On the heels of “Spread the Word to End the Word” Day, we are struggling with offensive words and their meanings in our own home.  We went through this awhile ago, when The Boy wrote down every single bad word he had ever heard, and wow, there were quite a few.  It took a numbered list form, and thereafter he would refer to each word by their number (“Mom!  That man said #11!!”).  He had a classmate a few years ago, also on the spectrum, who had a hard time not using these words, and they sort of “rubbed off” on The Boy.  He even ended up creating a few made-up curse words, adding them to “the list”, and then he really confused me.  He began to use them in the correct context, using a made-up curse word when angry, but it wasn’t really a curse word, so does that deserve a consequence??  My head was spinning…  This lasted for quite awhile, but like all obsessions, petered out.

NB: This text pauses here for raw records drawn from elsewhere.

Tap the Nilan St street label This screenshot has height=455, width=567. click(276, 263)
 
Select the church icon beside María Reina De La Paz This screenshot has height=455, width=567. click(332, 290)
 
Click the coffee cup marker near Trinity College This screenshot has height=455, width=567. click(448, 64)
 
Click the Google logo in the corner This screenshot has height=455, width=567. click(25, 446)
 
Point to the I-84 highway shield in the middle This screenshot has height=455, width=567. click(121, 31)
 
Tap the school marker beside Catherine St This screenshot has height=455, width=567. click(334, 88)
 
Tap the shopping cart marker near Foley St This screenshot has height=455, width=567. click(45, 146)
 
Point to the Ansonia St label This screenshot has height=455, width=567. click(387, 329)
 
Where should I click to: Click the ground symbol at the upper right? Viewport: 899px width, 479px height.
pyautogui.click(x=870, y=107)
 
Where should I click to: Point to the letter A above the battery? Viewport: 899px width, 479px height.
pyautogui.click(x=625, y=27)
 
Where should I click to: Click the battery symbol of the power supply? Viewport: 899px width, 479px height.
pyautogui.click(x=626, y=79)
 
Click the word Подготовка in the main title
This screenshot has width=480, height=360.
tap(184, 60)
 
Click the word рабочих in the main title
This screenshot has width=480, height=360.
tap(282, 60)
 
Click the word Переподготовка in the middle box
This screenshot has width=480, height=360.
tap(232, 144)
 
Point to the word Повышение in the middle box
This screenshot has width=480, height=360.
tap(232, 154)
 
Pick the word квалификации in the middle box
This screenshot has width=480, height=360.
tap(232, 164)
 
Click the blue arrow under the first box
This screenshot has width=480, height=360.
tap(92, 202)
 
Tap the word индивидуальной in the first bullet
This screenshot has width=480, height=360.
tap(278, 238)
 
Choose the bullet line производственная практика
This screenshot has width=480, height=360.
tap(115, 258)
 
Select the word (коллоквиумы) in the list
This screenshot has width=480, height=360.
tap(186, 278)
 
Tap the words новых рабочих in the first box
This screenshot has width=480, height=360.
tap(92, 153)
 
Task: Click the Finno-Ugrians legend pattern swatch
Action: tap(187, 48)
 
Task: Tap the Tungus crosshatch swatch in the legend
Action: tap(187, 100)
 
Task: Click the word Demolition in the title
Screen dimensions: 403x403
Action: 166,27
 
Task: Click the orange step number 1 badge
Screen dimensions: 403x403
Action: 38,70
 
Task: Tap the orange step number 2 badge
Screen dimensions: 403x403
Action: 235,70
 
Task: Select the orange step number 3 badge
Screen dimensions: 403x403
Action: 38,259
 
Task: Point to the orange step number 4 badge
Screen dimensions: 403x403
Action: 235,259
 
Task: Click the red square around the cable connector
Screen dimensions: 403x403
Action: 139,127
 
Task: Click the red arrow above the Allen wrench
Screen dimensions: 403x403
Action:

Nowadays, I’m not sure if he says one from time to time to test the waters, to see how bad they really are.  I’m not sure if he doesn’t always remember what’s what, although he is much too clever for that, I think.  So I really don’t know why he chose to use the n-word the other day.  He claimed to have seen it on a YouTube video, and was reciting a line that he had heard, thinking it was funny.  It’s quite possible.  But he also somehow knew that it was inappropriate to say, because he anticipated getting in trouble for saying it (which he didn’t, but more on that later).  There is a disconnect somewhere in there about bad words, knowing he shouldn’t say them, but still saying them and I just can’t wrap my brain around it.

The other part of this equation, is that The Boy doesn’t realize when he is “talking back”.  He is such a good mimic, that I think he has picked up “giving attitude” this way.  But he doesn’t know enough to identify when he is doing it himself, because when I call him on “using that tone of voice”, or “talking to me that way”, he has no clue what I’m talking about, and thinks he has said a bad word to make me angry.

Most upsetting to him in all of this is being certain that he has gotten in trouble, and that he will lose friends because he used that word.  He sets himself off in a self-judging spiral that will last several days, repeating that he needs me to write him a social story, that if he says it again, he will not be able to go to the computer lab, and whatever other punishment he can come up with that he deserves, because clearly, he thinks he does deserve it.  All of us adults are just scratching our heads trying to figure out how to talk to him about it so he will understand.